A common error in teaching is this: teach secure foundations first, then allow for creativity.
Suppose we could establish a basic truth that every student should learn first. Here is one candidate:
"Always play piano with a natural curve in your fingers"
How does a student learn this? What does natural curve mean? How do you use the natural curve to push a key down?
There is no way to download the idea directly into the student's mind. The teacher can only gesture, move around his hands and fingers and make noises with his mouth. Those noises can correspond with words the student understand, or not. All in all, the conditions for communication are always quite bleak. It's remarkable that we sometimes do understand each other.

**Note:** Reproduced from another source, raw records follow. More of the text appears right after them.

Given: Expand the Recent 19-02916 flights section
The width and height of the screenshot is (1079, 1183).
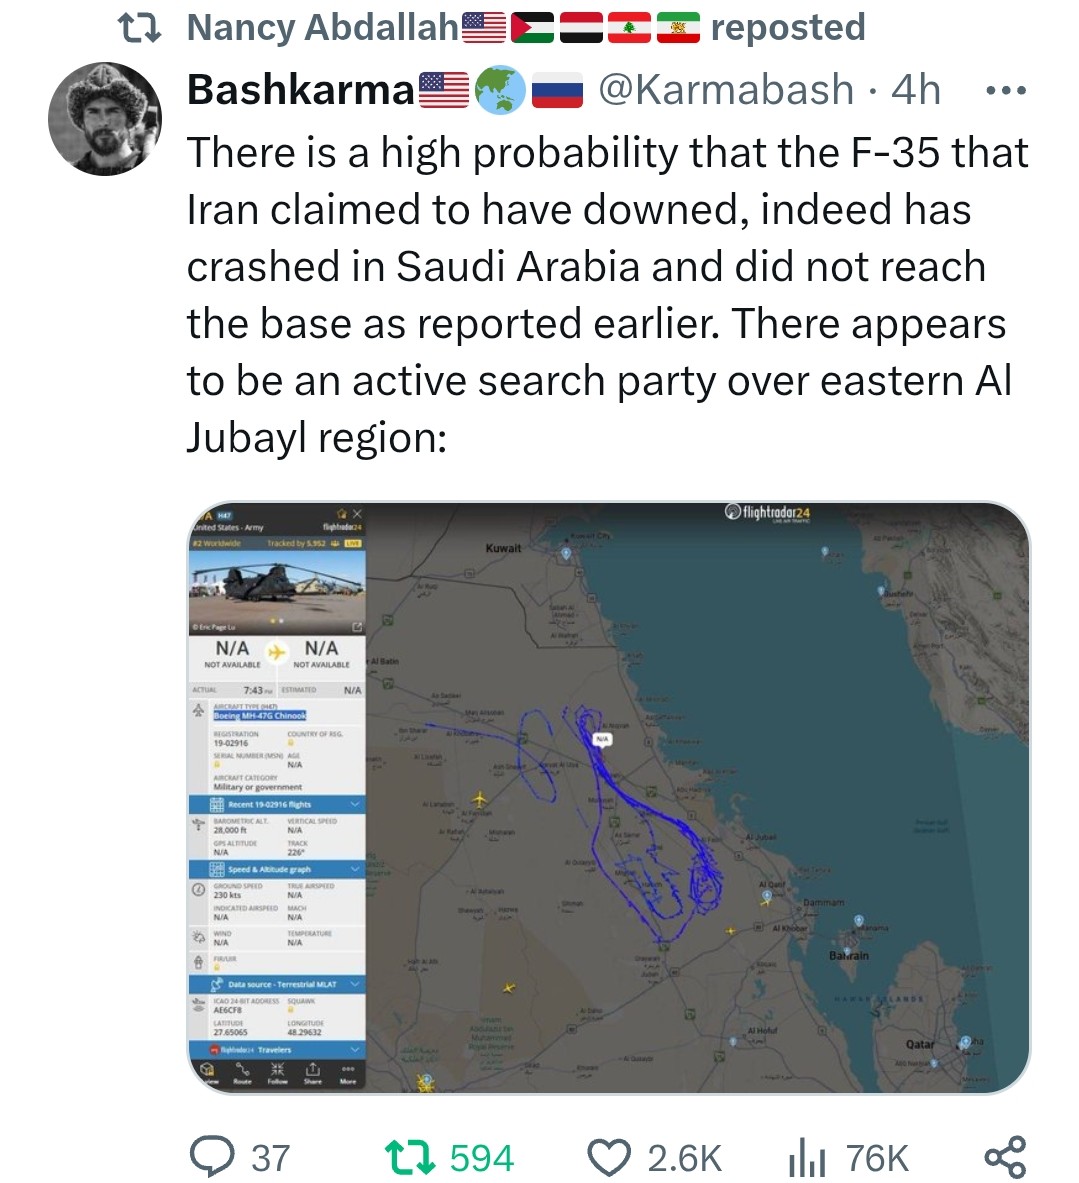Looking at the screenshot, I should [355, 804].
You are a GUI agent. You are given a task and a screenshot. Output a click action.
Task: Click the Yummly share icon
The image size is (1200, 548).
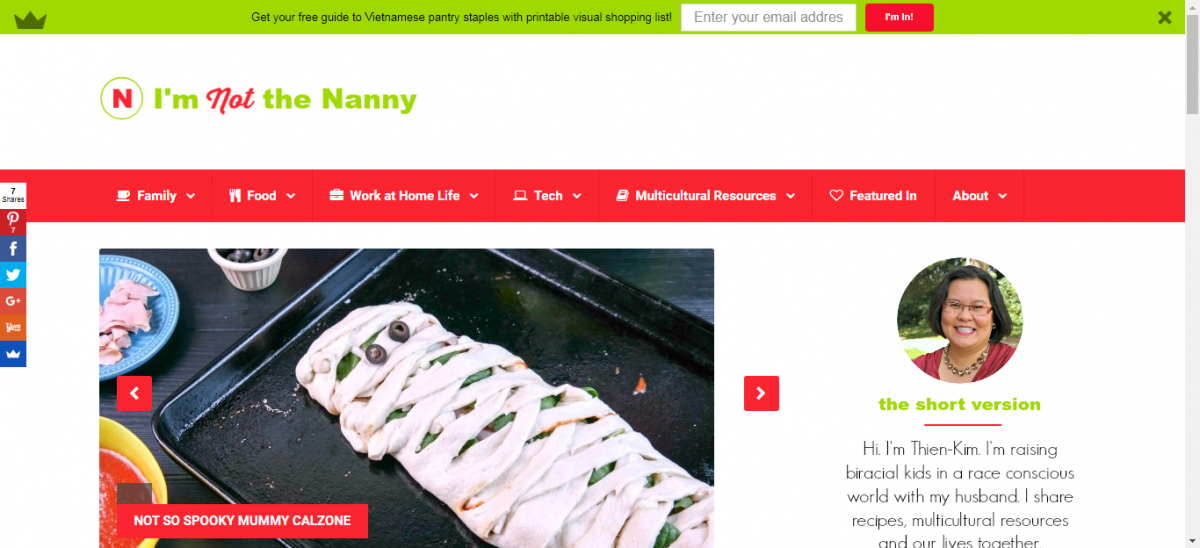point(13,327)
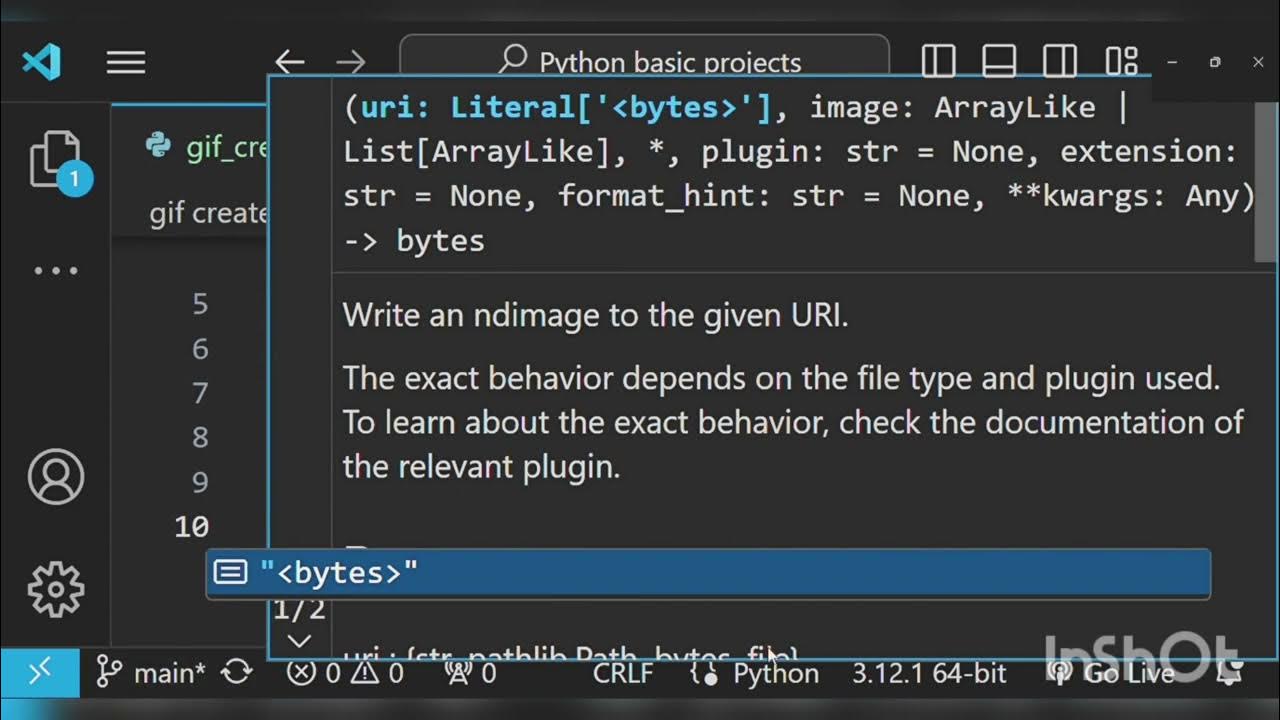Image resolution: width=1280 pixels, height=720 pixels.
Task: Open the Manage gear settings
Action: click(56, 588)
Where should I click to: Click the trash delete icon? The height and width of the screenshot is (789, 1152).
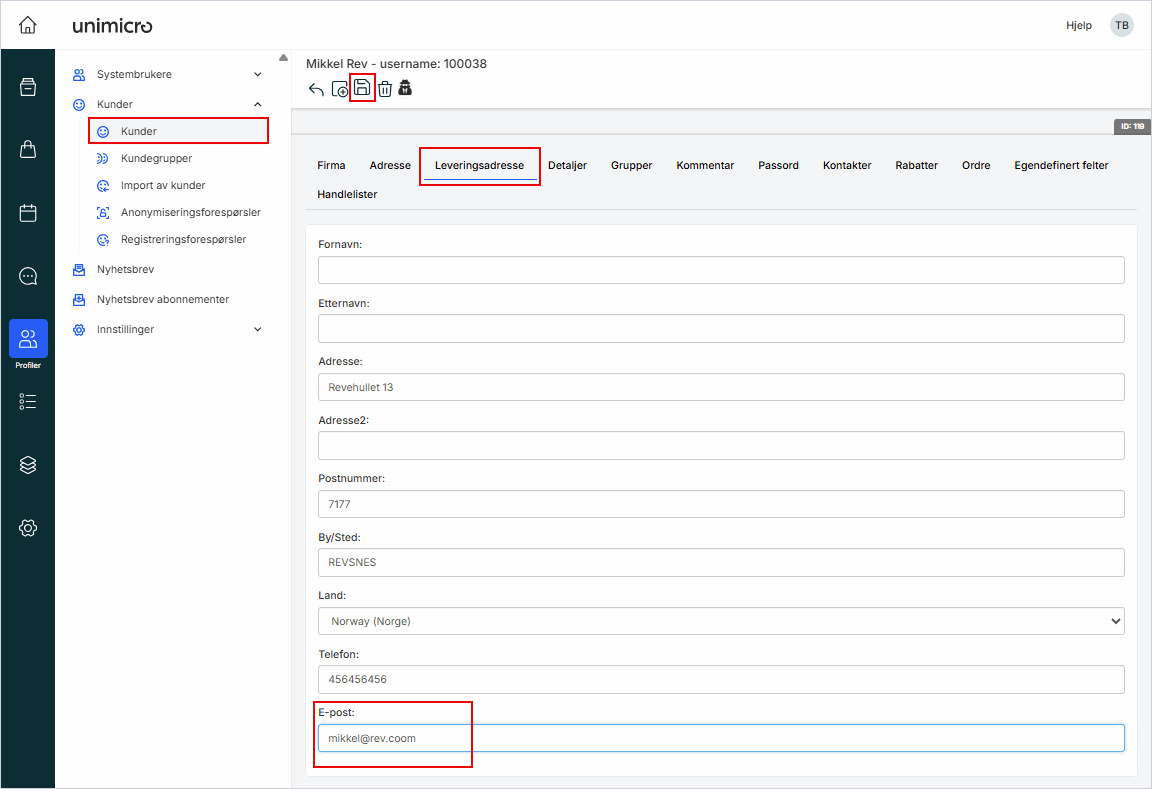coord(385,89)
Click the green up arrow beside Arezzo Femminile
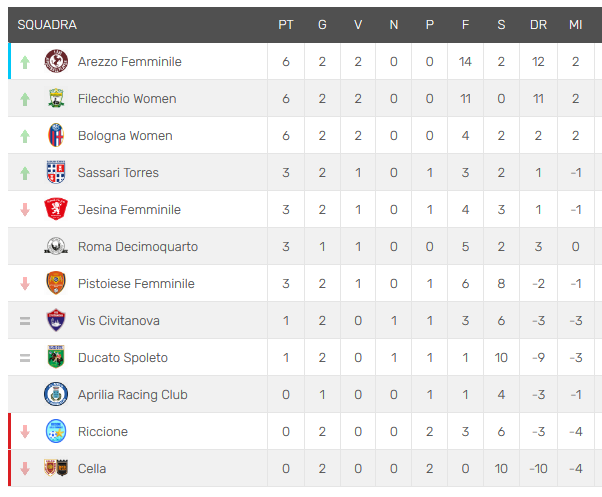The image size is (602, 497). (25, 62)
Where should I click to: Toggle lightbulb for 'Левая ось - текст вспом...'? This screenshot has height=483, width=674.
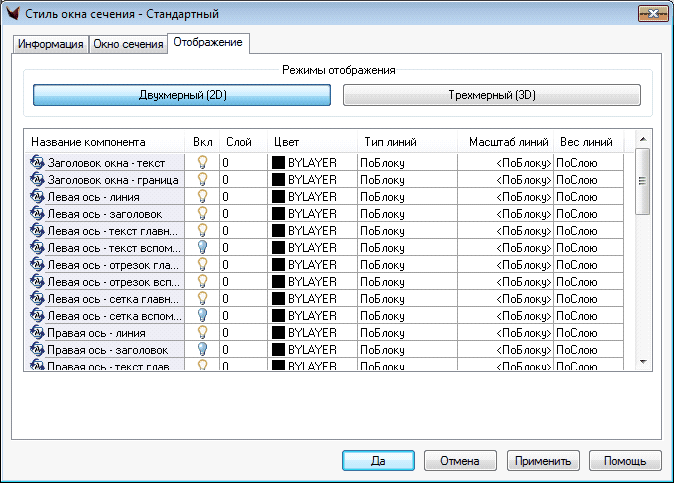[x=202, y=247]
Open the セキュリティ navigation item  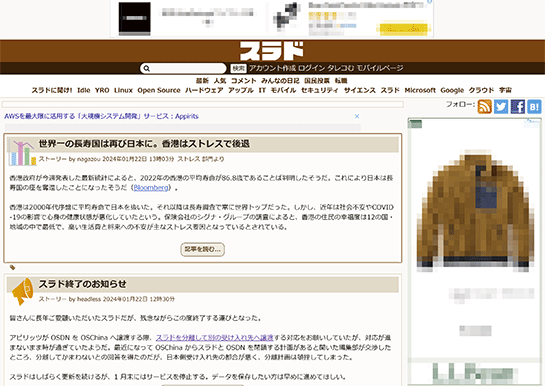click(319, 90)
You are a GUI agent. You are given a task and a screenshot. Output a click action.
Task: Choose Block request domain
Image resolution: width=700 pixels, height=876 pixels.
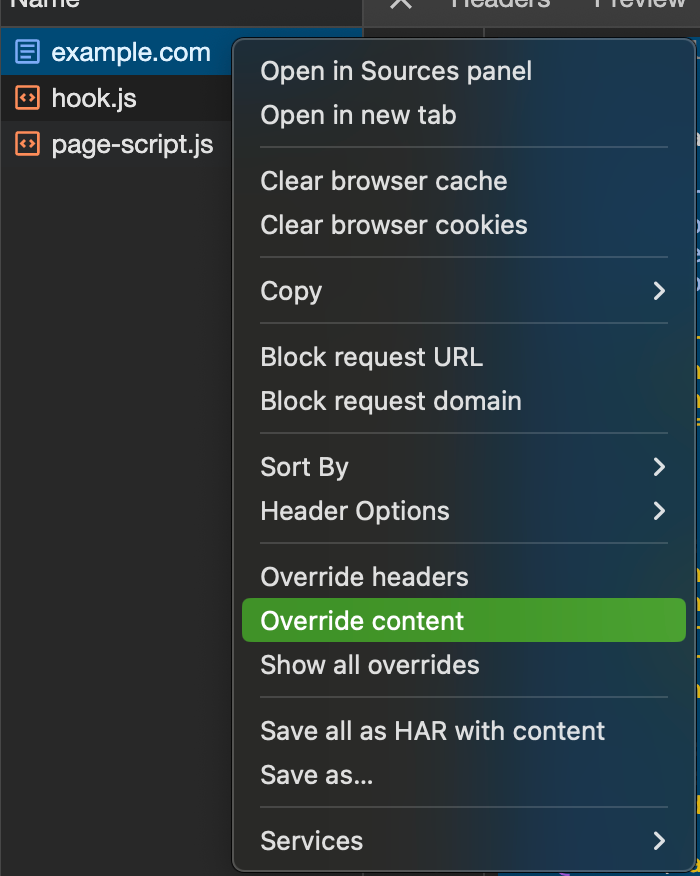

The only way a student can make sense of it is by guessing what the teacher means, then correcting that guess through feedback and their own judgment. In other words, they must use their creativity even to learn the basic truth. Even if we wanted to establish foundations and then allow for creativity, we cannot do it.
This would be harmless if the foundations matched the student's own problems, but often they don't. Solving your own problems is how you become more unique, because everyone's problem-situation are different. When creativity is used only to solve the teachers set of problems, students become less like themselves. Worst case, they come out the other side afraid to be themselves.
Thelonious Monk said: "A genius is the one most like himself."
Instead of teaching secure foundations, encourage genius by helping students where they are.